I am not a fan of Kiss. I only know a few of their songs, mostly because they appeared in Rock Band. I watched that Behind the Music episode they did once, at least. Besides that, all I know about them is they want to Rock and Roll All Nite and have a wonderful time, they made a bizarre ’70s live-action special, and then there was that period in the ’80s where they took off the makeup and were like every other hair metal band of the era. They have a couple good songs, at least.
Naturally, with how popular Kiss was, along with Gene Simmons’ shrewd business tactics, there has to be a video game about them. Enter Kiss Psycho Circus: The Nightmare Child.
Kiss Psycho Circus: The Nightmare Child is a video game adaption of the Psycho Circus comic book series by Image Comics and Todd MacFarlane Productions. The comic involved the band members becoming supernatural beings and saving the universe as part of the Four-Who-Are-One (I wish I was making that up). The video game borrows elements from the comic, but has a wholly different story.
Instead of playing as the band members, you play as members of a Kiss tribute band, who get teleported to a special world ran by this gypsy named Madame Raven. She tells you about this big bad called “The Nightmare Child,” and your band are the chosen ones to stop them. Separated by the Hall of Mirrors, each band member goes through each world as they grab each of the six pieces that form the respective Elder.
After writing that paragraph, most of which I consulted the manual to understand this bizarre-ass story, I can say with authority that this story is so god damn ridiculous that it’s not worth knowing. Then again, with this being co-opted by a band known for wearing silly outfits and the guy who created freakin’ Spawn, I’m not expecting Half-Life levels of storytelling here.
This game was developed by Third Law Interactive, founded by one of the original members of the Daikatana development team, so already we’re off to a shaky start. They didn’t do a whole lot of notable stuff, my brief search found out they worked on an Aliens vs. Predator 2 expansion and added stuff to the Game of the Year edition of No One Lives Forever. So we’re looking at a small studio with not much notability, which is worrying.
But let’s get to the meat of Kiss Psycho Circus.

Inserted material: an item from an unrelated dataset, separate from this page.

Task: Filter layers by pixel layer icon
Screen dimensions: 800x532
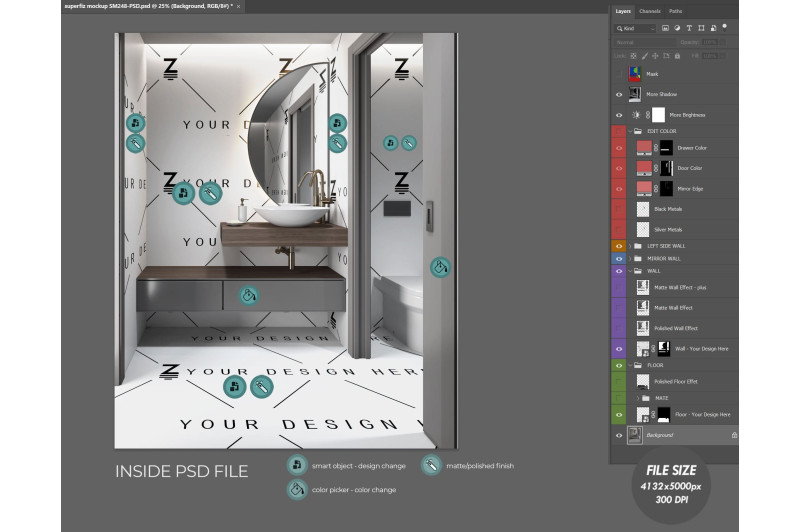Action: (x=665, y=29)
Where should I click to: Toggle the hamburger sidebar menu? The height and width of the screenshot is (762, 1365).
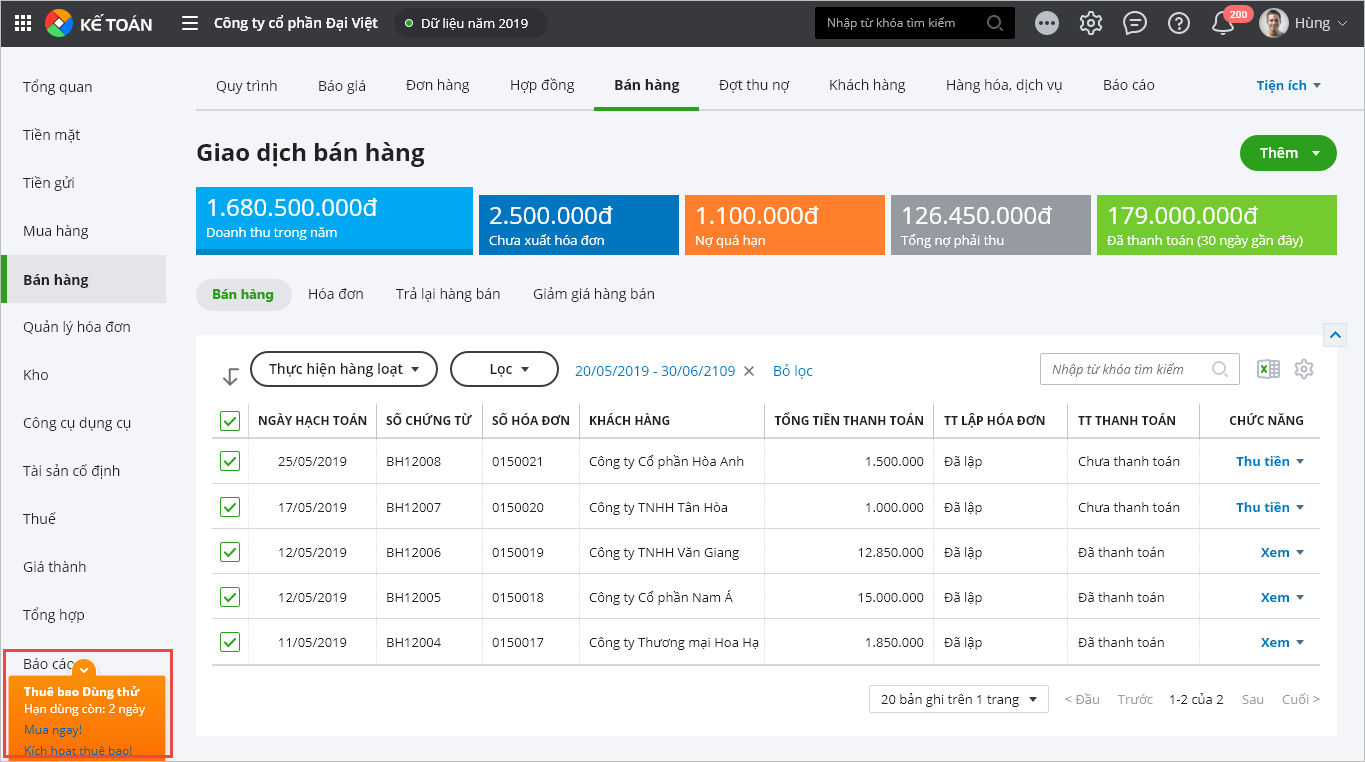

In the game, you choose one of the four supernatural characters and go through a set of levels, getting weapons, jumping on platforms, activating switches and killing enemies in your wake. Through the levels, you’re looking for the items make your character part of the Elder, like boots, shoulder pads, and finally the iconic Kiss masks.
Each episode ends with you heading to the Psycho Circus to fight the boss of the area so you can get the mask and become an elder god. Lather, rinse, repeat for the other three worlds before fighting a final boss at the end. Fairly simple old-school shooter fare.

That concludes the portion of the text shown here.